Seit der „Goldmedaille“ war man im Bezirksamt aufgeschlossener gegen- über unserem Projekt. Ein Sondierungsgespräch im Stadtplanungsamt und beim Bürgermeister nach den Wettbewerbsfeierlichkeiten über einen eventuellen Kauf des Hauses durch den Bezirk blieb ohne Ergebnis. Deutlich wurde nur, daß die Größe des Projekts über die Bezirkskompetenzen hinauswies: Wenn schon Erwerb durch die Öffentliche Hand, so mußte dies auf Senatsebene entschieden werden. Dort sprach aber alles dagegen: Es galt die Parole – Kein Ankauf von privaten Wohnhäusern durch die Öffentliche Hand! Vielmehr wurde öffentlicher Wohnungsbestand privatisiert, teilweise geradezu verschenkt. Auch zählten wir auf wenig Unterstützung durch den CDU-Senat.
Direkt nach Abbruch der Verhandlungen durch die Panke Park und nach Ankündigung der Räumungsklage informierten wir den Bezirksbürgermeister. Zwei Tage später wurde uns mitgeteilt, daß das Bezirksamt Baustadtrat Lüdtke als Vermittler für die Verhandlungen mit den Eigentümern und dem Land Berlin vorgesehen hatte.
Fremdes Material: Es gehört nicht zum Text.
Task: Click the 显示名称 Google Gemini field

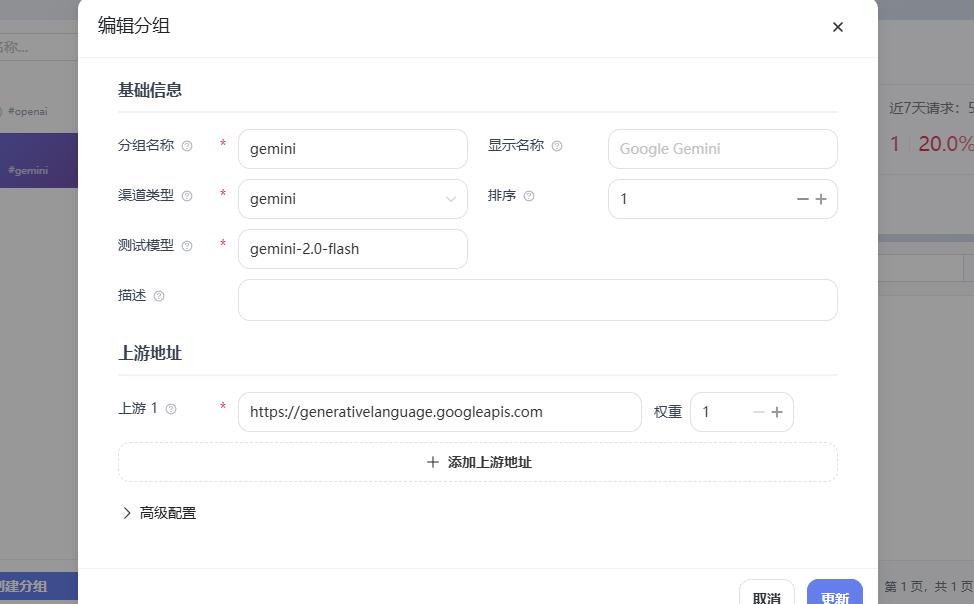Action: click(722, 149)
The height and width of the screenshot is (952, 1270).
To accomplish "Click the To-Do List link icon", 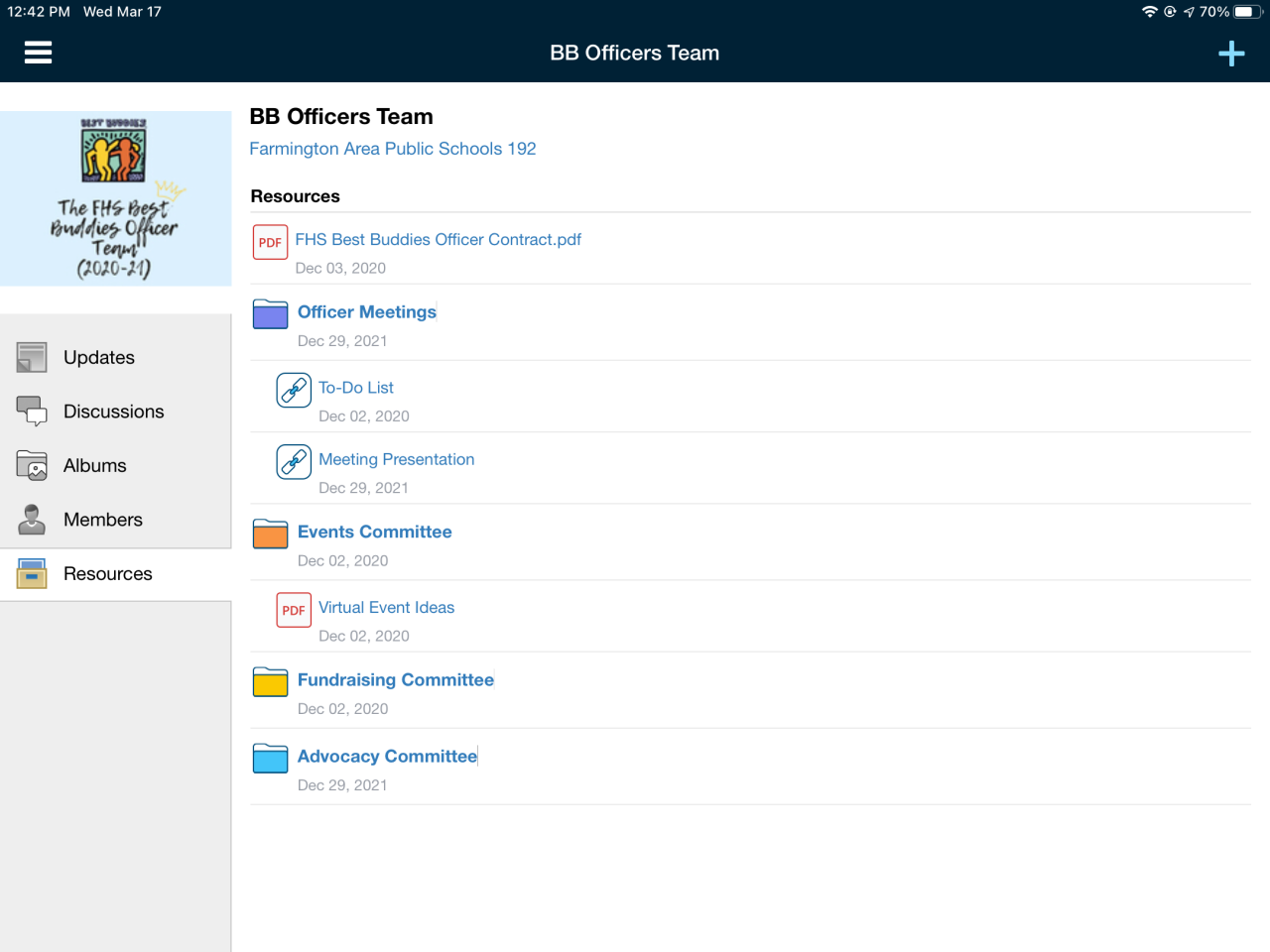I will 294,390.
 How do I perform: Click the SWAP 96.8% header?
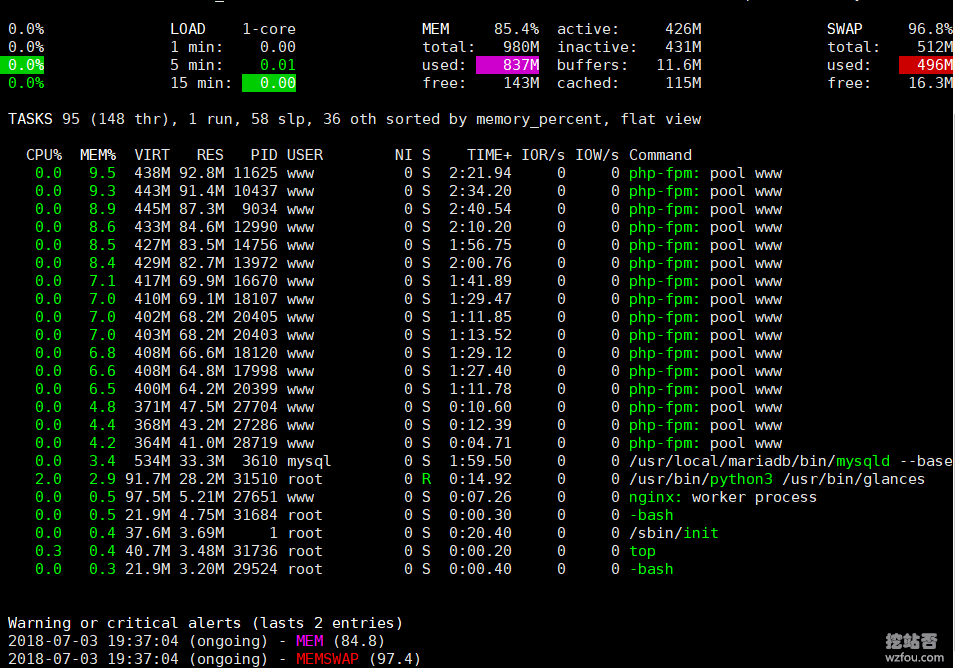pos(889,29)
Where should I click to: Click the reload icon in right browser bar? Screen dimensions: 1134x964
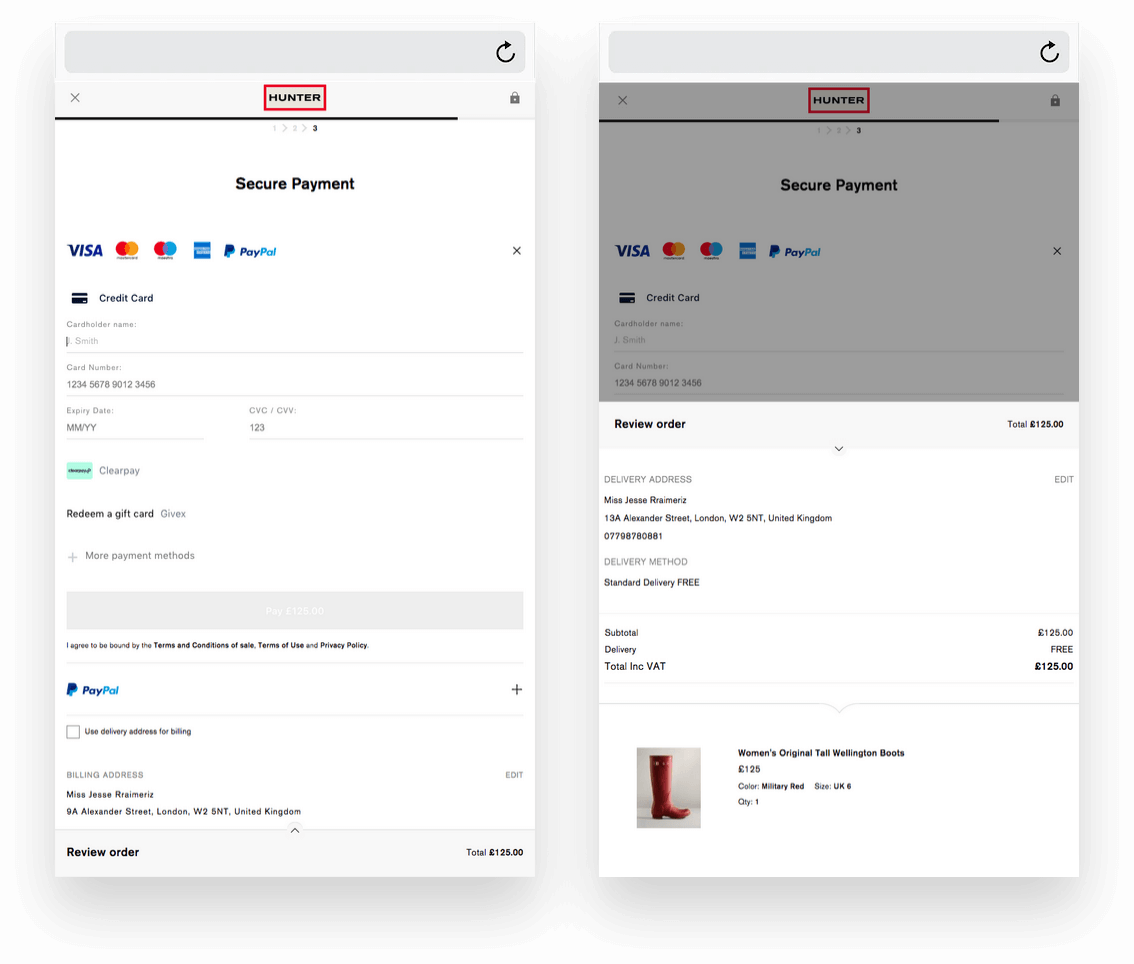(1049, 52)
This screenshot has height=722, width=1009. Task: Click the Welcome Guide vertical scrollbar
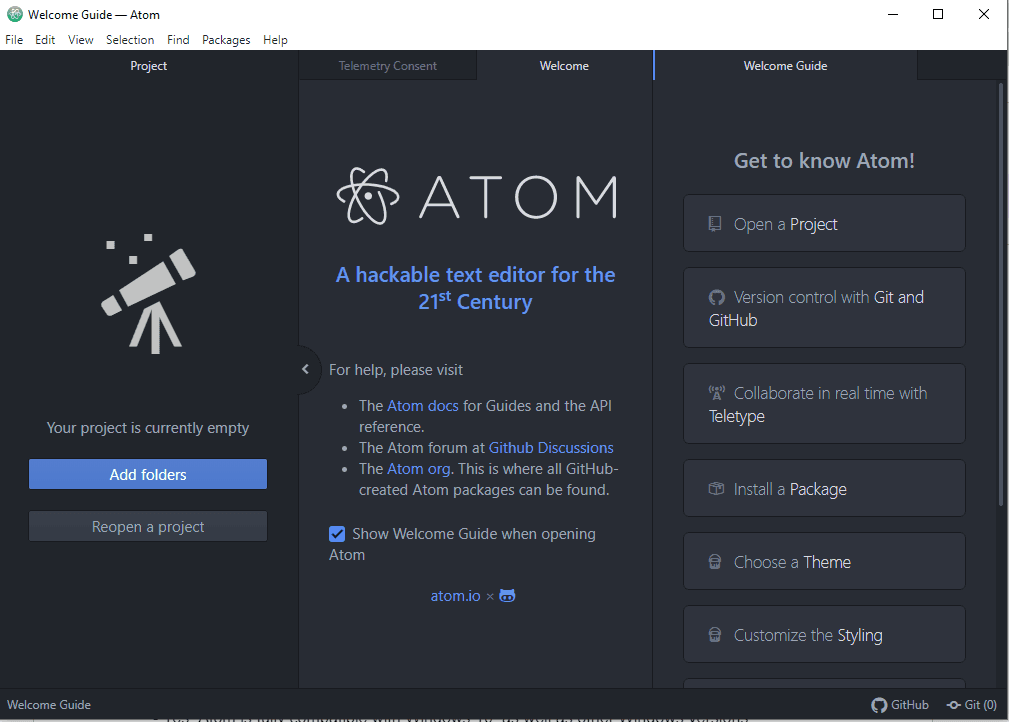pos(1001,300)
Wir forderten den Kauf des Hauses durch das Land Berlin und eine langfristige Nutzungsvereinbarung zu bezahlbaren Konditionen.
Erste Kontakte mit Vertretern der Senatsbauverwaltung gaben wenig Anlaß zu Optimismus: Die sozial-kulturellen Projekte im Erdgeschoß seien ja ganz lobenswert, aber letztlich handele es sich doch um einen privaten Streit zwischen Mietern und Wohnungseigentümern, mit dem die Öffentliche Hand nichts zu schaffen habe.
Nach diversen Krisensitzungen mit Vertretern des Bezirksamts, der Senatsbauverwaltung, gemeinnützigen Treuhändern selbstverwalteter Hausprojekte, Unterstützerinnen und BewohnerInnen wurde schließlich Ende des Jahres 1987 ein Gutachten von der Senatsbauverwaltung in Auftrag gegeben. Dieses Gutachten sollte untersuchen, ob und wie weil ein Engagement des Landes Berlin zur Erhaltung der Prinzenallee 58 begründbar wäre. Ferner sollten verschiedene Kauf- und Privatisierungsvarianten modellhaft berechnet werden. Die Ergebnisse sollten vier Wochen nach dem Prozeßtermin vorliegen – theoretisch konnten wir bis dahin schon geräumt sein. Letztlich wurde jedoch der Prozeßtermin verschoben und das Gutachten sprach eine klare Empfehlung aus, das Wohn- und Nachbarschaftsprojekt Prinzenallee aufgrund seiner beispielhaften Verbindung von Wohnen und sozial-kultureller Arbeit zu erhalten. Darüber hinaus wurden die beiden Modelle favorisiert, die wir selbst als Lösungsmöglichkeiten entwickelt hatten: Kauf des Hauses durch das Land Berlin, Weitergabe an einen gemeinnützigen Träger und Abschluß eines langfristigen Nutzungsvertrags mit unserem Bewohnerverein oder Übergabe des Hauses an eine von uns zu gründende Genossenschaft.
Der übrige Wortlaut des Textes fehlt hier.